Murad, Sednaya’yı “insanlık onurunun yok edildiği yer” olarak tanımlarken, mahkumların insanlık dışı koşullar altında sürekli cezalandırıldığını, fiziksel ve psikolojik şiddetin cezaevinin temel yönetim biçimi olduğunu söyledi. Koğuşlarda hayatta kalabilmenin tek yolunun sessiz dayanışma olduğunu belirtti.

Dayanışma ile Ayakta Kalmak

Cezaevinde Kur’an-ı Kerim öğrenen, satranç oynayan ve rüya yorumlayan mahkumların olduğunu aktaran Murad, bu küçük etkinliklerin mahkumlar arasında dayanışma duygusunu güçlendirdiğini dile getirdi. Zor şartlara rağmen bazı mahkumların bilgi paylaşarak birbirine moral verdiğini ifade etti.

En Zor An: Cezaevine İlk Giriş

Murad için en ağır deneyim, cezaevine ilk getirildiği andı. Yer altındaki karanlık hücrelerde çıplak şekilde tutulduklarını, bu sürecin psikolojik olarak yıkıcı olduğunu söyledi. Ailesiyle sadece üç kez görüşebildiğini, bu görüşmelerin kısa ve tehlikeli olduğunu ifade ederek, zaman zaman ailesine cezaevine gelmemeleri için telkinde bulunduğunu açıkladı.

Veremle Mücadele ve Türkiye'deki Tedavi Süreci

Cezaevinden çıktıktan sonra verem hastalığına yakalanan Murad, Türkiye’de uzun süren bir tedavi gördü. Cezaevindeki konuşma yasağı ve geçirdiği hastalık nedeniyle uzun süre yalnızca fısıltıyla konuşabildiğini, ciddi konuşma güçlüğü yaşadığını belirtti.

Gerçekleri Anlatmak İçin Dernek Kurdu

Murad, Sednaya’dan kurtulan arkadaşlarıyla birlikte “Sednaya Tutukluları Derneği”ni kurduklarını, amaçlarının yaşanan insanlık suçlarını dünyaya aktarmak ve sorumluların yargılanmasını sağlamak olduğunu ifade etti. Dedikodulardan uzak, yalnızca tanıklıklara dayalı gerçekleri anlattıklarını vurguladı.

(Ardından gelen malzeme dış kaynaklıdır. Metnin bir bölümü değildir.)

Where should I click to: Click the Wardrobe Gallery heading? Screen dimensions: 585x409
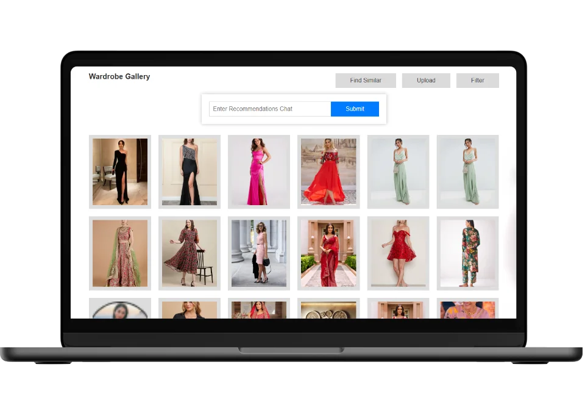pos(119,76)
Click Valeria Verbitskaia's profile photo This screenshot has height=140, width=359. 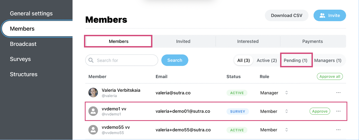(x=93, y=93)
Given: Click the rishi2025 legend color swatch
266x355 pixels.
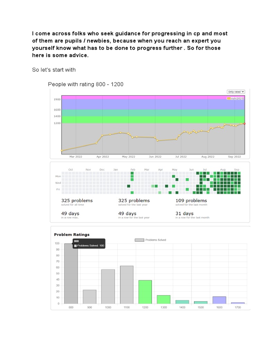Looking at the screenshot, I should [x=229, y=98].
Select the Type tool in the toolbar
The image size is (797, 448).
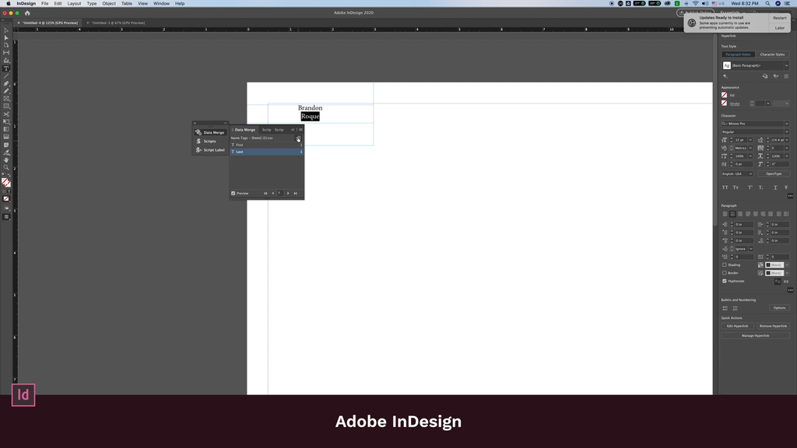(x=6, y=68)
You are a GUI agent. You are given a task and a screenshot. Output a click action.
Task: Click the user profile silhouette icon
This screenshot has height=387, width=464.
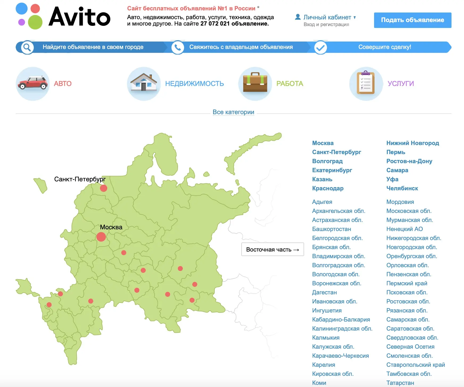[298, 17]
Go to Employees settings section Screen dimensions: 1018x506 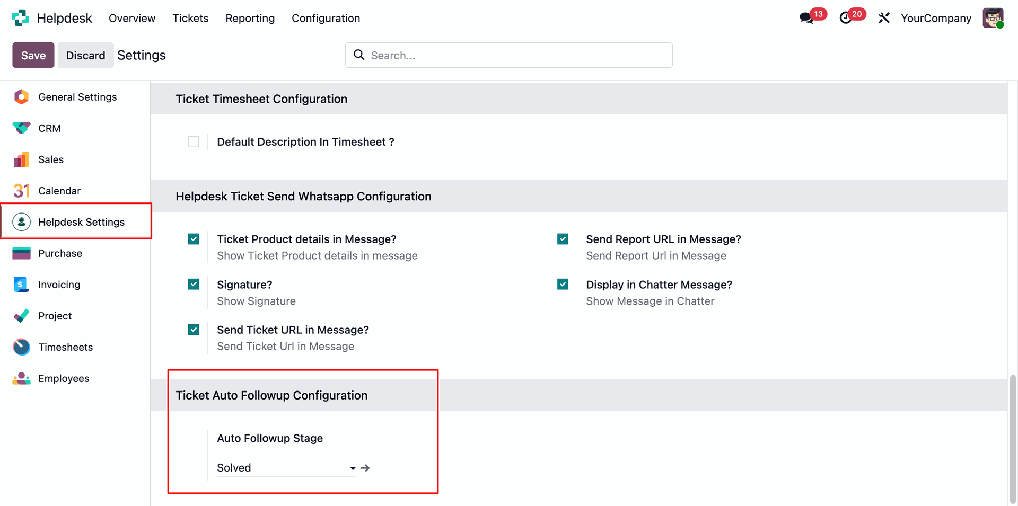64,378
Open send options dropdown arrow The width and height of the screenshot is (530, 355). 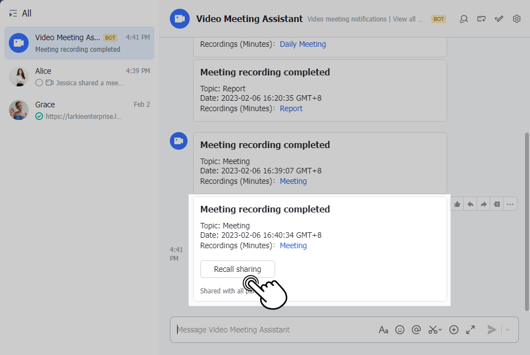click(507, 330)
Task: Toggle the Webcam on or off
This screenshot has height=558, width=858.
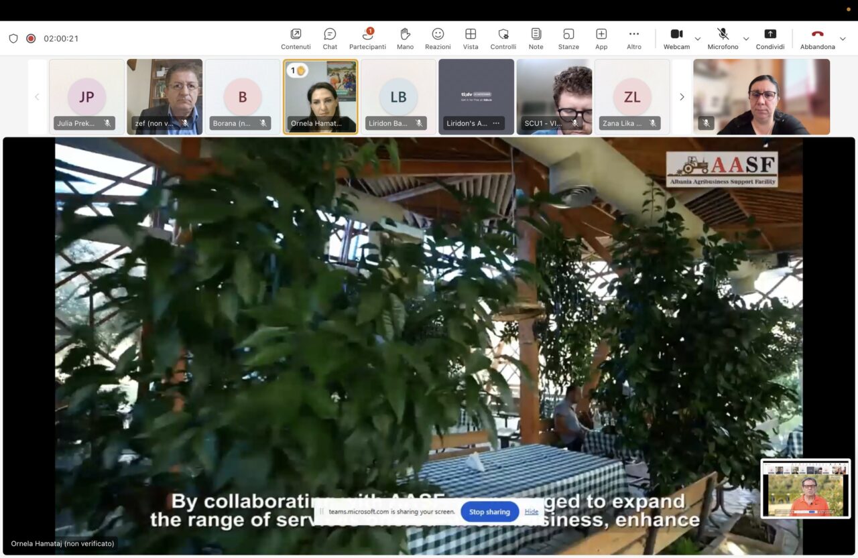Action: (x=676, y=38)
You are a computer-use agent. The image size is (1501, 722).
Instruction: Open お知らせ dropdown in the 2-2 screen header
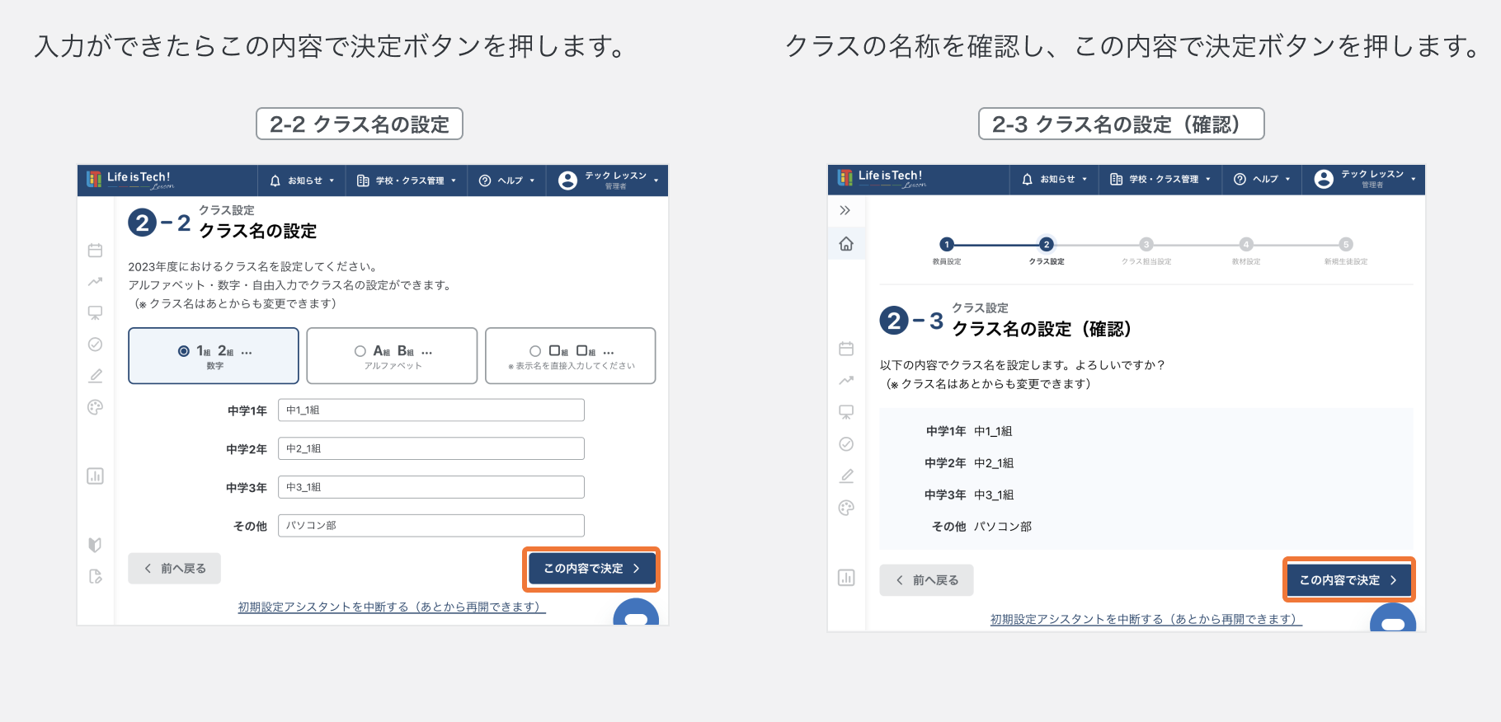(303, 181)
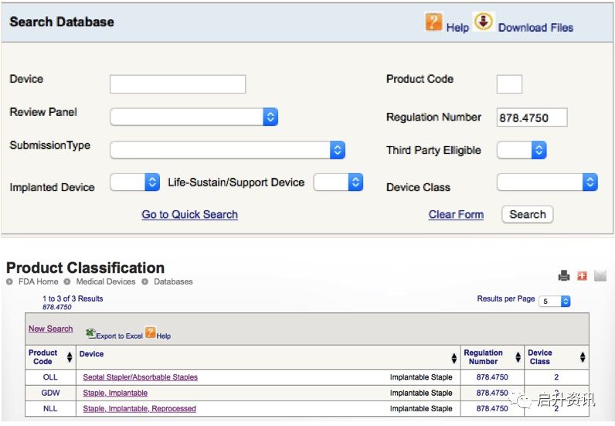Sort by Product Code column arrows
The width and height of the screenshot is (615, 426).
click(70, 357)
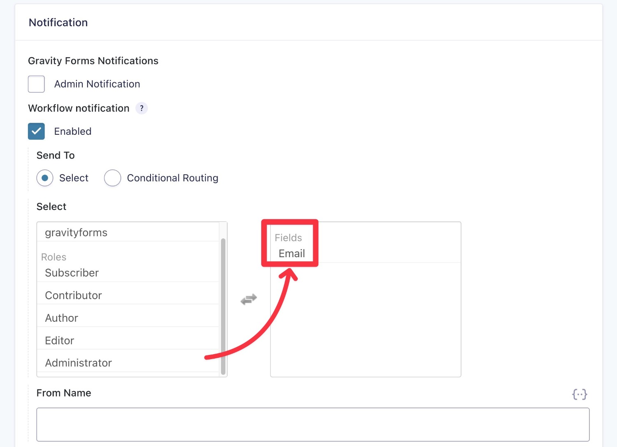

Uluslararası Topluma Çağrı: Sessiz Kalınmasın

Murad, uluslararası topluma seslenerek Suriye’de yaşanan sistematik insan hakları ihlallerine karşı daha fazla ses çıkarılması ve sorumluların adalet önüne çıkarılması için destek verilmesini talep etti. Sednaya’daki acıların, Suriye halkının genel çektiği zulmün çok daha yoğun ve yıkıcı bir örneği olduğunu söyledi.